WHAT TO DO
Copy out the entries that come next, exactly.

Stored data entries:
▼▼▼

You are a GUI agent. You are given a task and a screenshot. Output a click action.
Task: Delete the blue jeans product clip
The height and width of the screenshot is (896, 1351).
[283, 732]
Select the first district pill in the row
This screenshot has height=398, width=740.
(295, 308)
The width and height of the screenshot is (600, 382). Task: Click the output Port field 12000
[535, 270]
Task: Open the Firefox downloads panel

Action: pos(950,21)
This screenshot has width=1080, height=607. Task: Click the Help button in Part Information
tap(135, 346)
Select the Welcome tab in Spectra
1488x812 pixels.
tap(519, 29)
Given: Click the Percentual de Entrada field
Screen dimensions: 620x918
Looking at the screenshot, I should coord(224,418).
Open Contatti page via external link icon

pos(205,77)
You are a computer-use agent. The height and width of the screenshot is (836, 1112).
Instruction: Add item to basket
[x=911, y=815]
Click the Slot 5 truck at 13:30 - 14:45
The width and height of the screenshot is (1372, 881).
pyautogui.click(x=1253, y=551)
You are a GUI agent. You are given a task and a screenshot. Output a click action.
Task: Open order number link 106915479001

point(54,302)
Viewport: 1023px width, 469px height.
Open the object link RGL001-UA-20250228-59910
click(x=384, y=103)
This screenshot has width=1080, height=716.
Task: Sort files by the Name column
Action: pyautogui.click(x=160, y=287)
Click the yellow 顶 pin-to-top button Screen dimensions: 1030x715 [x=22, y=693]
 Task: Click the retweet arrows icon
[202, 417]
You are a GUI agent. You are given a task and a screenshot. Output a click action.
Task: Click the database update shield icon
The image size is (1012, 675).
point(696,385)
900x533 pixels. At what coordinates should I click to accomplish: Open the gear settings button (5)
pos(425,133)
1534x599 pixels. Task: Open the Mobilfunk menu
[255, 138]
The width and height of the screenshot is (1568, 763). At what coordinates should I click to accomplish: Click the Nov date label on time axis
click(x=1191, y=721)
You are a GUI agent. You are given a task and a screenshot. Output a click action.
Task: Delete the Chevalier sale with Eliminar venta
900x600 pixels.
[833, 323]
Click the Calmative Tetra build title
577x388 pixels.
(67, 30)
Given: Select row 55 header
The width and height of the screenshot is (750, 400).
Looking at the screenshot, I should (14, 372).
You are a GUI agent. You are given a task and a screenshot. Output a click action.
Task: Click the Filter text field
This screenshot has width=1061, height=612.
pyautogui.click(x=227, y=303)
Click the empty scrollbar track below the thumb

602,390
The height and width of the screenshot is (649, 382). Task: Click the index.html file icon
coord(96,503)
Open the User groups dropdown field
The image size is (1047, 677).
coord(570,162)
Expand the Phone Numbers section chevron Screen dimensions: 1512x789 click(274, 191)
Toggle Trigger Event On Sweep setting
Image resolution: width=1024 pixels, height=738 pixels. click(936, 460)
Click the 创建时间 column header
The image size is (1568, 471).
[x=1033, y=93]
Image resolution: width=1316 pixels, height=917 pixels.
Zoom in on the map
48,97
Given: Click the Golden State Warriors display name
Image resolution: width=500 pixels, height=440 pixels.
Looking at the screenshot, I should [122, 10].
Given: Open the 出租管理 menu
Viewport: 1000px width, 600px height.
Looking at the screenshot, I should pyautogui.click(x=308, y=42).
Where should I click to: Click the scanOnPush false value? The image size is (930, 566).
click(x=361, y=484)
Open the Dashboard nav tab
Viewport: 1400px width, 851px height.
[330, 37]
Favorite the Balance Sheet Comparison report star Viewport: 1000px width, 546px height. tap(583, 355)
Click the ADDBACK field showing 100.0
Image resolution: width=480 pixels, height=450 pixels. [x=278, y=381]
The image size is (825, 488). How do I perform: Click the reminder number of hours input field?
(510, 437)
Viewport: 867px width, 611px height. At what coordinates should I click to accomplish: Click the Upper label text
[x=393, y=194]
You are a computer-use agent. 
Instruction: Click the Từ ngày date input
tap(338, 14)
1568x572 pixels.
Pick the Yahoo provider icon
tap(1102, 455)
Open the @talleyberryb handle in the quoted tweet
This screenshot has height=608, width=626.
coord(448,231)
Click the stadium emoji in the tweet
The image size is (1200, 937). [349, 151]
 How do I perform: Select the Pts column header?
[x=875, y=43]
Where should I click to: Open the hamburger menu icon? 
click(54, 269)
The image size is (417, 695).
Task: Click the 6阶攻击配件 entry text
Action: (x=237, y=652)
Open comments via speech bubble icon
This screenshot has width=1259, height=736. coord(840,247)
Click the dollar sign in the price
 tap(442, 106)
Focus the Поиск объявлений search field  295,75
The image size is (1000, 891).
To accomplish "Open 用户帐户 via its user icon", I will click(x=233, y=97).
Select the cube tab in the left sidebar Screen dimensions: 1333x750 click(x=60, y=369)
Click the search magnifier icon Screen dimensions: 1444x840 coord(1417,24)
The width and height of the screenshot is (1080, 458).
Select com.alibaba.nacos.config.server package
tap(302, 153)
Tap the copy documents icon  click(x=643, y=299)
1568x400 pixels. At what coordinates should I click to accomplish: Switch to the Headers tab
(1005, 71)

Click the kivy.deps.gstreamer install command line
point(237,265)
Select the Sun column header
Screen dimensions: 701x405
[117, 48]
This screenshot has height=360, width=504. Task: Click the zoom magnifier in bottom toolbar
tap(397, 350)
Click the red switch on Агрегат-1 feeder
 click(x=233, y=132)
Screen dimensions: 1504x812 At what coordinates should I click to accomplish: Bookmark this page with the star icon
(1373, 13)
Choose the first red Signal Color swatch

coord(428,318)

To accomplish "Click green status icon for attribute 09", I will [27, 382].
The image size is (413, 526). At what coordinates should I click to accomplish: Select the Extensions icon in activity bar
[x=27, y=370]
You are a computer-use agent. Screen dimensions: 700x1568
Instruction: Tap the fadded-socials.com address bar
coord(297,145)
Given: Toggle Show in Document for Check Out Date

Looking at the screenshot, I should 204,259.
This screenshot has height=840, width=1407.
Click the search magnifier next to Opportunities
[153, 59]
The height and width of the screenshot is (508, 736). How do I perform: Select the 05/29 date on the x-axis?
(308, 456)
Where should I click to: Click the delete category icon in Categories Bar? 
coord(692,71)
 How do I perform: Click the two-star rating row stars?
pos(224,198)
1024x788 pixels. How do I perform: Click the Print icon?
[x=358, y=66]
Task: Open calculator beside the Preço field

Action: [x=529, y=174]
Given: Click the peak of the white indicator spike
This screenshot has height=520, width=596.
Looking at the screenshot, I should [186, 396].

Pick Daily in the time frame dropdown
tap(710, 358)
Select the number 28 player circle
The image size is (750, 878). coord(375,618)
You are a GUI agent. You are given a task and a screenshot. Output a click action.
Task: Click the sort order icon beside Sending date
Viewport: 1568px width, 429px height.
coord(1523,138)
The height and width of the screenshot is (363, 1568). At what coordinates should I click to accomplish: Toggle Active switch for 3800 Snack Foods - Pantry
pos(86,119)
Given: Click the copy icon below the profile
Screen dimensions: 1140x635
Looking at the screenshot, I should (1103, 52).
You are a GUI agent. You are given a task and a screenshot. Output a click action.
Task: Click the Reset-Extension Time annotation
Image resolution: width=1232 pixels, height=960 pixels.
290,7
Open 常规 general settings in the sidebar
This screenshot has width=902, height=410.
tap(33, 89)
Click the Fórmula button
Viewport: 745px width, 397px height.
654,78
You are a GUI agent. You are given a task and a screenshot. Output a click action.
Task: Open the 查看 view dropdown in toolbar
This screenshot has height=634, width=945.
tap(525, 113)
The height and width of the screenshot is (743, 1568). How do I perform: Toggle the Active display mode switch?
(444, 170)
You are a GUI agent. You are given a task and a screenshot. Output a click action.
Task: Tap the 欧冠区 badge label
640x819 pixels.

▲▲▲

TASK RESPONSE
You are a GUI agent. You are given a task and a screenshot. Output a click action.
Task: Delete the blue jeans product clip
The height and width of the screenshot is (896, 1351).
[283, 732]
Select the first district pill in the row
This screenshot has height=398, width=740.
(295, 308)
The width and height of the screenshot is (600, 382). Task: Click the output Port field 12000
[535, 270]
Task: Open the Firefox downloads panel

Action: pos(950,21)
This screenshot has width=1080, height=607. Task: Click the Help button in Part Information
tap(135, 346)
Select the Welcome tab in Spectra
1488x812 pixels.
tap(519, 29)
Given: Click the Percentual de Entrada field
Screen dimensions: 620x918
Looking at the screenshot, I should coord(224,418).
Open Contatti page via external link icon

pos(205,77)
You are a computer-use agent. The height and width of the screenshot is (836, 1112).
Instruction: Add item to basket
[x=911, y=815]
Click the Slot 5 truck at 13:30 - 14:45
The width and height of the screenshot is (1372, 881).
pyautogui.click(x=1253, y=551)
You are a GUI agent. You are given a task and a screenshot. Output a click action.
Task: Open order number link 106915479001

point(54,302)
Viewport: 1023px width, 469px height.
Open the object link RGL001-UA-20250228-59910
click(x=384, y=103)
This screenshot has width=1080, height=716.
Task: Sort files by the Name column
Action: pyautogui.click(x=160, y=287)
Click the yellow 顶 pin-to-top button Screen dimensions: 1030x715 [x=22, y=693]
 Task: Click the retweet arrows icon
[202, 417]
You are a GUI agent. You are given a task and a screenshot. Output a click action.
Task: Click the database update shield icon
The image size is (1012, 675).
point(696,385)
900x533 pixels. At what coordinates should I click to accomplish: Open the gear settings button (5)
pos(425,133)
1534x599 pixels. Task: Open the Mobilfunk menu
[255, 138]
The width and height of the screenshot is (1568, 763). At what coordinates should I click to accomplish: Click the Nov date label on time axis
click(x=1191, y=721)
You are a GUI agent. You are given a task and a screenshot. Output a click action.
Task: Delete the Chevalier sale with Eliminar venta
900x600 pixels.
[833, 323]
Click the Calmative Tetra build title
577x388 pixels.
(67, 30)
Given: Select row 55 header
The width and height of the screenshot is (750, 400).
Looking at the screenshot, I should (14, 372).
You are a GUI agent. You are given a task and a screenshot. Output a click action.
Task: Click the Filter text field
This screenshot has width=1061, height=612.
pyautogui.click(x=227, y=303)
Click the empty scrollbar track below the thumb

602,390
The height and width of the screenshot is (649, 382). Task: Click the index.html file icon
coord(96,503)
Open the User groups dropdown field
The image size is (1047, 677).
coord(570,162)
Expand the Phone Numbers section chevron Screen dimensions: 1512x789 click(274, 191)
Toggle Trigger Event On Sweep setting
Image resolution: width=1024 pixels, height=738 pixels. click(936, 460)
Click the 创建时间 column header
The image size is (1568, 471).
[x=1033, y=93]
Image resolution: width=1316 pixels, height=917 pixels.
Zoom in on the map
48,97
Given: Click the Golden State Warriors display name
Image resolution: width=500 pixels, height=440 pixels.
Looking at the screenshot, I should [122, 10].
Given: Open the 出租管理 menu
Viewport: 1000px width, 600px height.
Looking at the screenshot, I should pyautogui.click(x=308, y=42).
Where should I click to: Click the scanOnPush false value? The image size is (930, 566).
click(x=361, y=484)
Open the Dashboard nav tab
Viewport: 1400px width, 851px height.
[330, 37]
Favorite the Balance Sheet Comparison report star Viewport: 1000px width, 546px height. tap(583, 355)
Click the ADDBACK field showing 100.0
Image resolution: width=480 pixels, height=450 pixels. [x=278, y=381]
The image size is (825, 488). How do I perform: Click the reminder number of hours input field?
(510, 437)
Viewport: 867px width, 611px height. At what coordinates should I click to accomplish: Click the Upper label text
[x=393, y=194]
You are a computer-use agent. 
Instruction: Click the Từ ngày date input
tap(338, 14)
1568x572 pixels.
Pick the Yahoo provider icon
tap(1102, 455)
Open the @talleyberryb handle in the quoted tweet
This screenshot has height=608, width=626.
coord(448,231)
Click the stadium emoji in the tweet
The image size is (1200, 937). [349, 151]
 How do I perform: Select the Pts column header?
[x=875, y=43]
Where should I click to: Open the hamburger menu icon? 
click(54, 269)
The image size is (417, 695).
Task: Click the 6阶攻击配件 entry text
Action: (x=237, y=652)
Open comments via speech bubble icon
This screenshot has width=1259, height=736. coord(840,247)
Click the dollar sign in the price
 tap(442, 106)
Focus the Поиск объявлений search field  295,75
The image size is (1000, 891).
To accomplish "Open 用户帐户 via its user icon", I will click(x=233, y=97).
Select the cube tab in the left sidebar Screen dimensions: 1333x750 click(x=60, y=369)
Click the search magnifier icon Screen dimensions: 1444x840 coord(1417,24)
The width and height of the screenshot is (1080, 458).
Select com.alibaba.nacos.config.server package
tap(302, 153)
Tap the copy documents icon  click(x=643, y=299)
1568x400 pixels. At what coordinates should I click to accomplish: Switch to the Headers tab
(1005, 71)

Click the kivy.deps.gstreamer install command line
point(237,265)
Select the Sun column header
Screen dimensions: 701x405
[117, 48]
This screenshot has height=360, width=504. Task: Click the zoom magnifier in bottom toolbar
tap(397, 350)
Click the red switch on Агрегат-1 feeder
 click(x=233, y=132)
Screen dimensions: 1504x812 At what coordinates should I click to accomplish: Bookmark this page with the star icon
(1373, 13)
Choose the first red Signal Color swatch

coord(428,318)

To accomplish "Click green status icon for attribute 09", I will [27, 382].
The image size is (413, 526). At what coordinates should I click to accomplish: Select the Extensions icon in activity bar
[x=27, y=370]
You are a computer-use agent. Screen dimensions: 700x1568
Instruction: Tap the fadded-socials.com address bar
coord(297,145)
Given: Toggle Show in Document for Check Out Date

Looking at the screenshot, I should 204,259.
This screenshot has height=840, width=1407.
Click the search magnifier next to Opportunities
[153, 59]
The height and width of the screenshot is (508, 736). How do I perform: Select the 05/29 date on the x-axis?
(308, 456)
Where should I click to: Click the delete category icon in Categories Bar? 
coord(692,71)
 How do I perform: Click the two-star rating row stars?
pos(224,198)
1024x788 pixels. How do I perform: Click the Print icon?
[x=358, y=66]
Task: Open calculator beside the Preço field

Action: [x=529, y=174]
Given: Click the peak of the white indicator spike
This screenshot has height=520, width=596.
Looking at the screenshot, I should [186, 396].

Pick Daily in the time frame dropdown
tap(710, 358)
Select the number 28 player circle
The image size is (750, 878). coord(375,618)
You are a GUI agent. You are given a task and a screenshot. Output a click action.
Task: Click the sort order icon beside Sending date
Viewport: 1568px width, 429px height.
coord(1523,138)
The height and width of the screenshot is (363, 1568). At what coordinates should I click to accomplish: Toggle Active switch for 3800 Snack Foods - Pantry
pos(86,119)
Given: Click the copy icon below the profile
Screen dimensions: 1140x635
Looking at the screenshot, I should (1103, 52).
You are a GUI agent. You are given a task and a screenshot. Output a click action.
Task: Click the Reset-Extension Time annotation
Image resolution: width=1232 pixels, height=960 pixels.
290,7
Open 常规 general settings in the sidebar
This screenshot has width=902, height=410.
tap(33, 89)
Click the Fórmula button
Viewport: 745px width, 397px height.
654,78
You are a GUI agent. You are given a task and a screenshot. Output a click action.
Task: Open the 查看 view dropdown in toolbar
This screenshot has height=634, width=945.
tap(525, 113)
The height and width of the screenshot is (743, 1568). How do I perform: Toggle the Active display mode switch?
(444, 170)
You are a GUI agent. You are given a task and a screenshot. Output a click action.
Task: Tap the 欧冠区 badge label
640x819 pixels.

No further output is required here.